What to work on
Rewrite the records from their first line through the line containing "რეკლამა (173, 2540)", including both ends and the request lines, which stay unchanged. Multiply every coordinate in the answers by 1.55 and round to whole numbers, with halves going up.

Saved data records
=====

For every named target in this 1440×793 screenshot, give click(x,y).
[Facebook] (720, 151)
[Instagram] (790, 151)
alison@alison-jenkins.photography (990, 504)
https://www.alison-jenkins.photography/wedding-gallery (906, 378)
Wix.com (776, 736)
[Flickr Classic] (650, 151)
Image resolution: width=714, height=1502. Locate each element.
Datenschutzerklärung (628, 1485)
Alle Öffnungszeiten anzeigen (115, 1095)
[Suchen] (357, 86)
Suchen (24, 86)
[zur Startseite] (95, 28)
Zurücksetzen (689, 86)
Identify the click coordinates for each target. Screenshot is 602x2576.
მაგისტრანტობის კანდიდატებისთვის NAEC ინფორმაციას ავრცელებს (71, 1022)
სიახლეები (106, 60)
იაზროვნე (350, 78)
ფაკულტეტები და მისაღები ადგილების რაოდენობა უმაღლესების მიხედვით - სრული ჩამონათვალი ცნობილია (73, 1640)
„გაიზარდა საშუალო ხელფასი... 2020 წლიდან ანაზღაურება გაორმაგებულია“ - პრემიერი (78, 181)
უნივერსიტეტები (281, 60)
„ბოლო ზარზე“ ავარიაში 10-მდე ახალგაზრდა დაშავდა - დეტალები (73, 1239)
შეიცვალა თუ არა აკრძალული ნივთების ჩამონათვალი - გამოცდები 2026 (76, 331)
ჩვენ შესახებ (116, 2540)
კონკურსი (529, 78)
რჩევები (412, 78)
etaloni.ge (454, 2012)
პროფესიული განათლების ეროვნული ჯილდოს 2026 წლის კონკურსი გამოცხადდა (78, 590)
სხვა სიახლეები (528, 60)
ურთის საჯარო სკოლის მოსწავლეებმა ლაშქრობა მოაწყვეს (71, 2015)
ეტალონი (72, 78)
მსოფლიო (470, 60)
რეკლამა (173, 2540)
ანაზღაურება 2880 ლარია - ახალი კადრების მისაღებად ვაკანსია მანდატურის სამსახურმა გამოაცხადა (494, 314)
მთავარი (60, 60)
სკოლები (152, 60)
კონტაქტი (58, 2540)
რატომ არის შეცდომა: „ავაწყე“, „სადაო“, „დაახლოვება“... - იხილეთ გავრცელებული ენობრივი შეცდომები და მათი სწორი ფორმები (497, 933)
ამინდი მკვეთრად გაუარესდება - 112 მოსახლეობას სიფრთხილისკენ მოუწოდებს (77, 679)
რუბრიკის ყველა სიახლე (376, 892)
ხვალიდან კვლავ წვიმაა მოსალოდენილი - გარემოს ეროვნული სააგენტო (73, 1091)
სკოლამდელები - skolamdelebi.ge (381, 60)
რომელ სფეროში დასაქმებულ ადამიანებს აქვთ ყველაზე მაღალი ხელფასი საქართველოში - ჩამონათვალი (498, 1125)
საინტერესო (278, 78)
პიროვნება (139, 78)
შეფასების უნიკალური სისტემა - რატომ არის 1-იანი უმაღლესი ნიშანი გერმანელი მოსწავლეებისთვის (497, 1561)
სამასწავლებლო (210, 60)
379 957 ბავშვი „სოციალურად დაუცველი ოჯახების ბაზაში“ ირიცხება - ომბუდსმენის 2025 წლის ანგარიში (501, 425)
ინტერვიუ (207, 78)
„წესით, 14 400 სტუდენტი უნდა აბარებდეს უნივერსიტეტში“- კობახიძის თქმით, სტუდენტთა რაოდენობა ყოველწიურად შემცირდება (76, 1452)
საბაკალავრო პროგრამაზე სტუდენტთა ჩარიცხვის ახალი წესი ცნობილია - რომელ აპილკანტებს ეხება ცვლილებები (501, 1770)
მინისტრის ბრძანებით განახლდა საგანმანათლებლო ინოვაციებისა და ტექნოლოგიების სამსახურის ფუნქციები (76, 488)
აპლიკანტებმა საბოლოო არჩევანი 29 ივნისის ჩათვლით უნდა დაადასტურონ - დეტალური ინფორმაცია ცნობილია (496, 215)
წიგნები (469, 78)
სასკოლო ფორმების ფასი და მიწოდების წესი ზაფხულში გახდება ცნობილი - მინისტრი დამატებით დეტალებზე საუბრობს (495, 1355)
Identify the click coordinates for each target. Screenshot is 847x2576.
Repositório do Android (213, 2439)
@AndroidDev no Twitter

=====

Task response
For every named target in this 1440×793 screenshot, give click(x,y).
[Facebook] (1116, 234)
[Instagram] (1225, 234)
alison@alison-jenkins.photography (1535, 781)
https://www.alison-jenkins.photography/wedding-gallery (1404, 586)
Wix.com (1203, 1141)
[Flickr Classic] (1008, 234)
Image resolution: width=714, height=1502. Locate each element.
Datenschutzerklärung (973, 2302)
Alle Öffnungszeiten anzeigen (178, 1697)
[Suchen] (553, 133)
Suchen (37, 133)
[zur Startseite] (147, 43)
Zurücksetzen (1068, 133)
Identify the click coordinates for each target. Screenshot is 602x2576.
მაგისტრანტობის კანდიდატებისთვის NAEC ინფორმაციას ავრცელებს (110, 1584)
სიახლეები (164, 93)
იაზროვნე (543, 121)
ფაკულტეტები და მისაღები ადგილების რაოდენობა უმაღლესების მიხედვით - სრული ჩამონათვალი ცნობილია (113, 2542)
„გაიზარდა საშუალო ხელფასი... 2020 წლიდან ანაზღაურება გაორმაგებულია“ - პრემიერი (121, 281)
უნივერსიტეტები (436, 93)
„ბოლო ზარზე“ ავარიაში 10-მდე ახალგაზრდა დაშავდა - დეტალები (113, 1920)
შეიცვალა თუ არა აკრძალული ნივთების ჩამონათვალი - გამოცდები 2026 (118, 513)
ჩვენ შესახებ (180, 3937)
კონკურსი (820, 121)
რჩევები (639, 121)
etaloni.ge (704, 3119)
პროფესიული განათლების ეროვნული ჯილდოს 2026 წლის კონკურსი გამოცხადდა (121, 915)
სხვა სიახლეები (818, 93)
ურთის საჯარო სკოლის მოსწავლეებმა ლაშქრობა მოაწყვეს (110, 3123)
ეტალონი (112, 121)
მსოფლიო (729, 93)
რეკლამა (268, 3937)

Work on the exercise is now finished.